Таким образом, опережая утвержденный план почти на полтора часа, главный калибр флотилии нанес удар по центру вражеского гнезда - Казьяну, не выжидая реакции противника на артиллерийскую демонстрацию маленьких миноносцев {105}. Причем, судя по интенсивности огня, стреляли одновременно все крейсера (включая «Австралию»).
На «Деятельном» их канонада была воспринята с чувством большого облегчения - с этого момента вражеской обороне явно было не до нас.
Надо сказать, что общая картина получилась довольно внушительная, так как временами огонь с моря велся от Кивру до Кечелала, причем стреляло до девяти кораблей почти из тридцати средних стволов, не считая мелких калибров истребителей. Несомненно, что в этих условиях английскому командованию трудно было сразу разобраться в намерениях большевистского флота. Когда же прошло достаточно времени после ошеломляющего впечатления первых залпов, мы были удивлены непонятной медлительностью обороняющихся. В тот момент мы еще не знали двух важных обстоятельств. А именно того, что один из пристрелочных снарядов «Розы Люксембург» разорвался в помещении британского штаба, и… того, что советское (декретное) время, по которому жила и воевала Каспийская флотилия, опережало официальное британское время в Энзели на два часа.
И то и другое оказало значительное влияние на ход событий, разыгравшихся утром 18 мая.
Главарт флотилии Борис Петрович Гаврилов, несмотря на высокий ранг, присвоенный ему на время операции {106}, как истый артиллерист, не мог отказать себе в удовольствии лично управлять огнем 130-мм пушек «Розы Люксембург», на которой он держал свой флаг. Даже сорок лет спустя Гаврилов скромно считал свой успех случайным {107}. И в какой-то мере он прав, поскольку никто на флотилии, включая и главарта, не знал, где именно размещается штаб энзелийского гарнизона. Но целиком согласиться с ним все-таки нельзя. Для выяснения истины лучше предоставить слово самому главарту, который после сообщения о том, что начиная с совещания в Баку он не получал никаких приказаний командования относительно выбора целей, которые следует поразить в Казьяне, затем продолжает в своем письме:
«…Рассматривая в бинокль береговую полосу, я увидел несколько незначительных одноэтажных домиков, а среди них группу домов покрупнее и приказал по ним огонь…» (Гаврилов лично обошел наводчиков орудий, чтобы проверить, правильно ли понято целеуказание. - И. И.)
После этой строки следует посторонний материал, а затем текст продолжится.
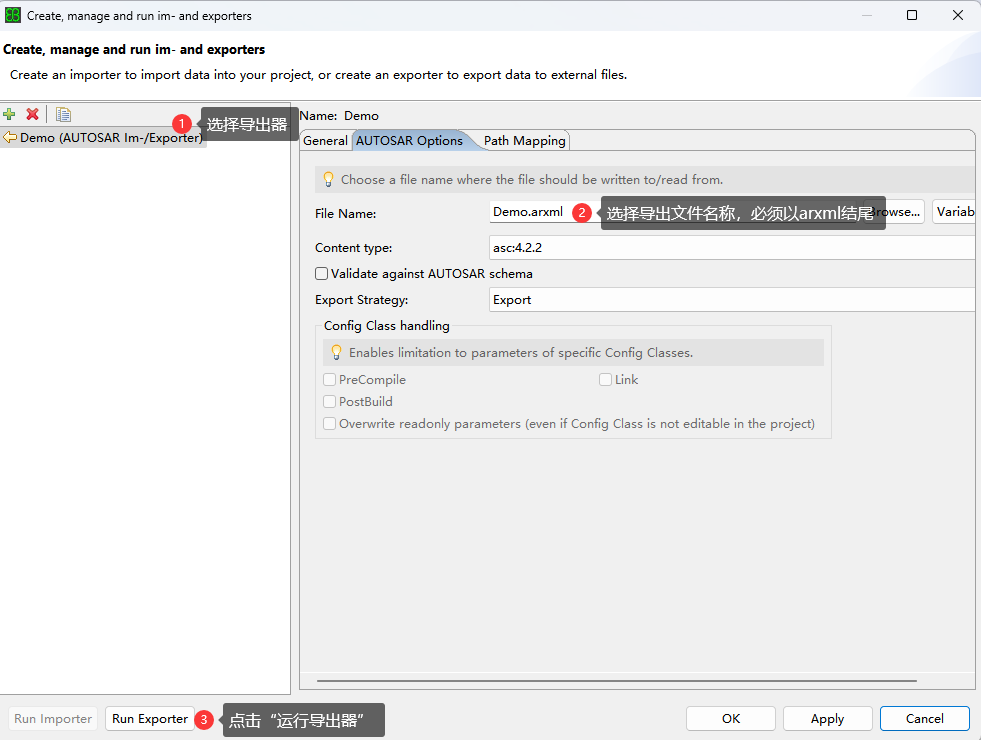Select Demo (AUTOSAR Im-/Exporter) in list

pyautogui.click(x=110, y=138)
«…Первый и второй снаряды упали близко от цели… Стрельба затруднялась тем, что крейсер, бывший до вооружения водоналивным судном, оказался с пустыми трюмами, почему даже на слабой зыби его сильно раскачивало. Если один залп падал вплотную у борта, то второй переносило далеко в Мурдаб… пришлось темп огня приспособить к качке, после чего огонь сделался удовлетворительным…
…Вот почему снаряд, попавший в штаб, был, конечно, случайным. Впоследствии я подходил к этому зданию - это высокий кирпичный дом, левый верхний угол которого был разбит…»
Итак, хотя дислокация британского штаба была неизвестна, все же выбор самого большого здания и его поражение, несмотря на качающуюся платформу 130-мм пушек, надо целиком отнести к решению и к искусству главарта. Это так же верно, как и то, что колонизаторы привыкли располагаться в лучших домах оккупированной ими местности, убежденные в том, что никто не посмеет беспокоить их сон. Можно держать пари, что именно это убеждение мешало им проверить бдительность караулов и наблюдательных постов, так как одна вывеска с наименованием «Войска его величества» должна была, по их мнению, вселять трепет в «туземцев» и служить гарантией неприкосновенности.
Очевидно, в том же духе рассуждали засыпающие на постах сигнальщики и часовые «его величества», что подтверждается всей историей колониальных войн до того момента, пока на историческую арену не вышли большевики, первый залп которых рассеял подобные иллюзии.
Именно в моменте первого залпа - 7 часов 19 минут по советскому (декретному) времени - заключался второй секрет этого злополучного для англичан дня. Надо признаться, что этот секрет был неожиданным не только для защитников Энзели, но и для всех советских участников операции.
На дистанции открытия огня (около сорока кабельтовых) Гаврилов видел в большой «цейсс» розовое облако раздробленного кирпича и фигурки разбегавшихся англичан, но никак не мог рассмотреть, в штанах они были или нет.
С нескрываемым злорадством передавали нам после боя энзелийцы пикантные подробности того, как офицеры выпрыгивали из окон в чем мать родила.
Вероятно, в этих показаниях очевидцев было немало преувеличений, рожденных ненавистью к интервентам, однако основное их содержание не подлежит сомнению, оно было подтверждено другими источниками.